● **INSTRUCTIONS TO FOLLOW**: Find the line containing "Screen dimensions: 800x533" in the material below, then please transcribe it and each line after it exactly, without the pictures.

● **RECORDS TO PROCESS**:
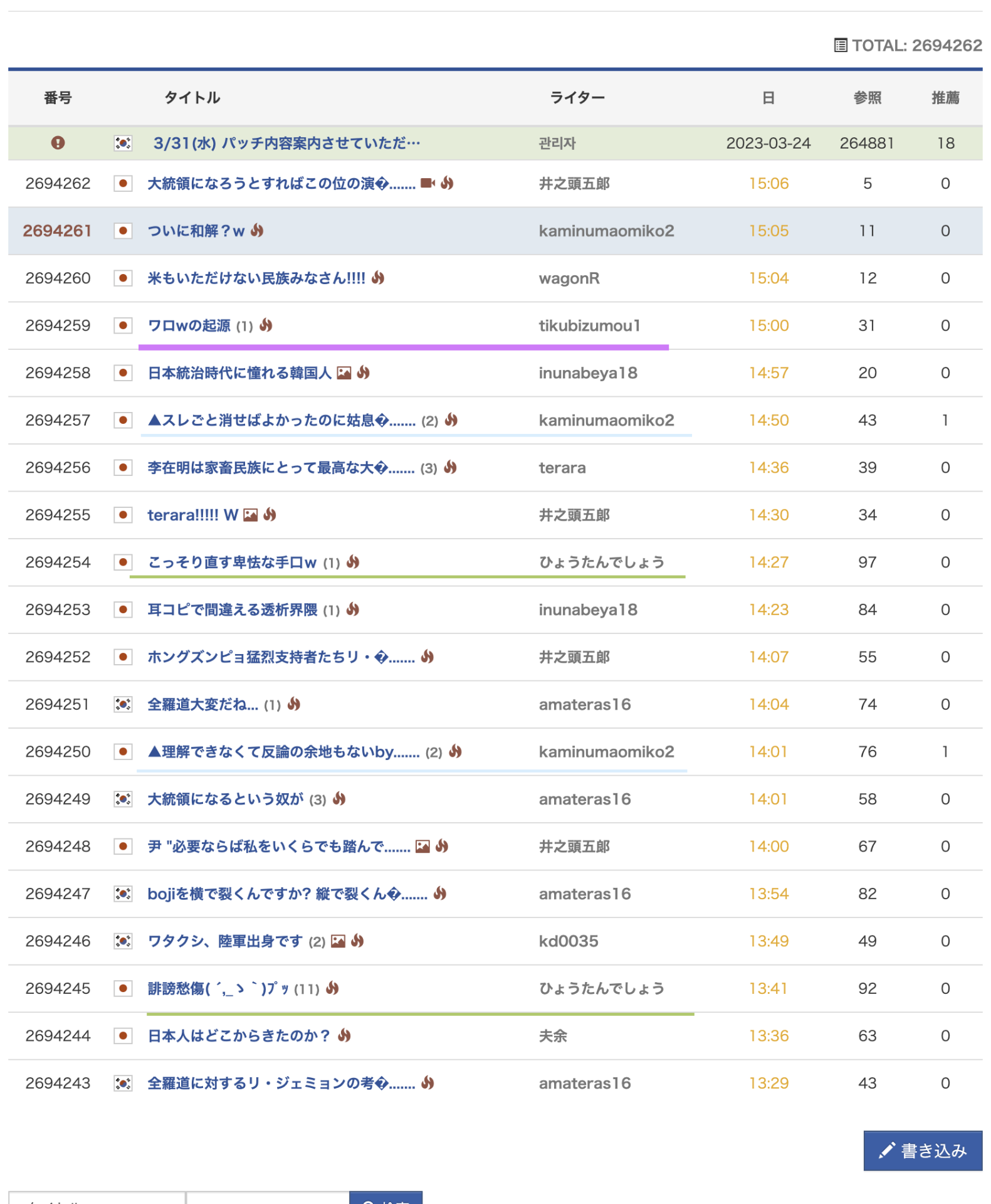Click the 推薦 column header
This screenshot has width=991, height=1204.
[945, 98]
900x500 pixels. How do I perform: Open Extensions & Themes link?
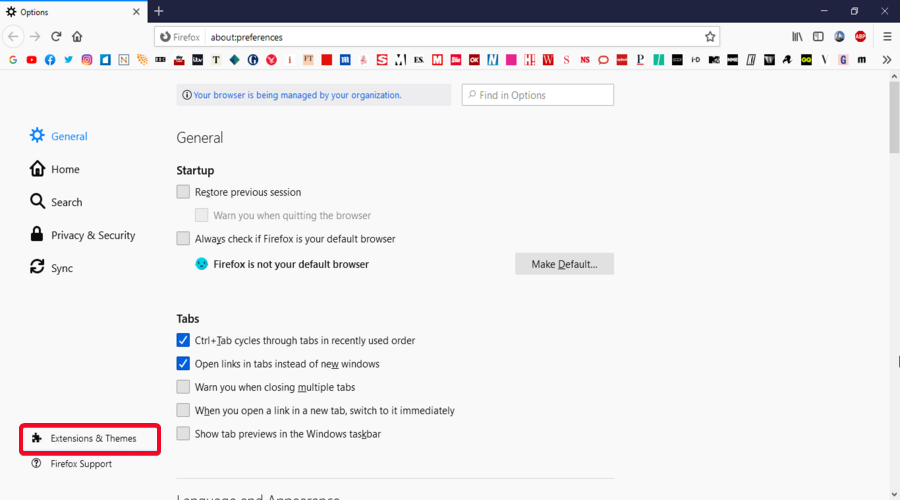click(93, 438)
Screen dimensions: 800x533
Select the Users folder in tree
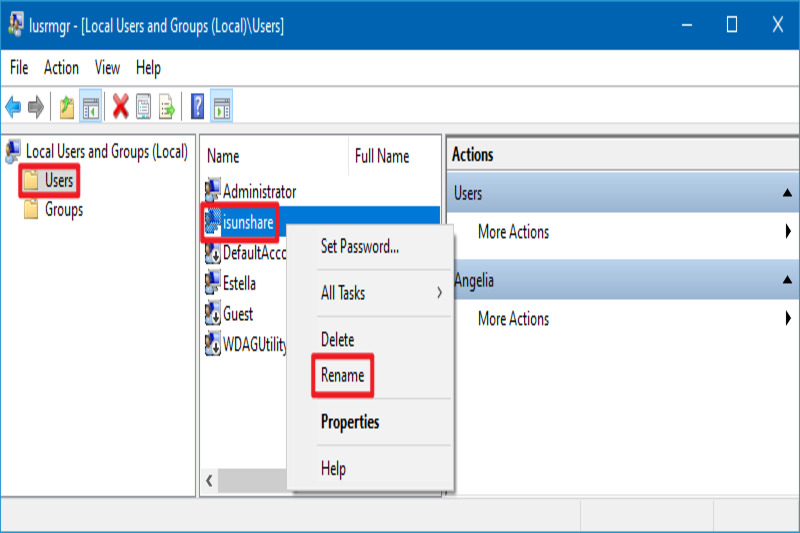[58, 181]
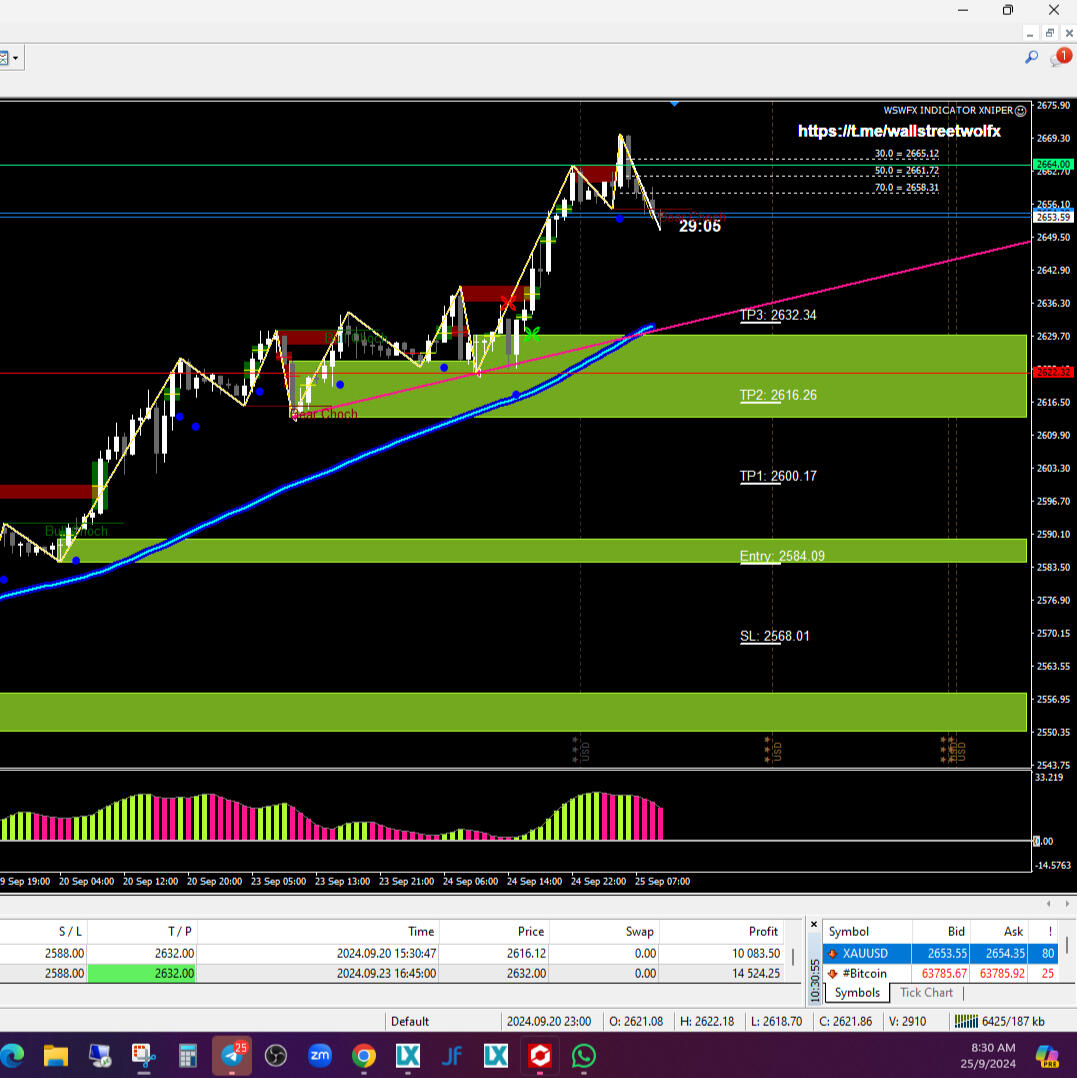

● **SOLUTION**:
Screen dimensions: 800x533
Select the Users folder in tree
[58, 181]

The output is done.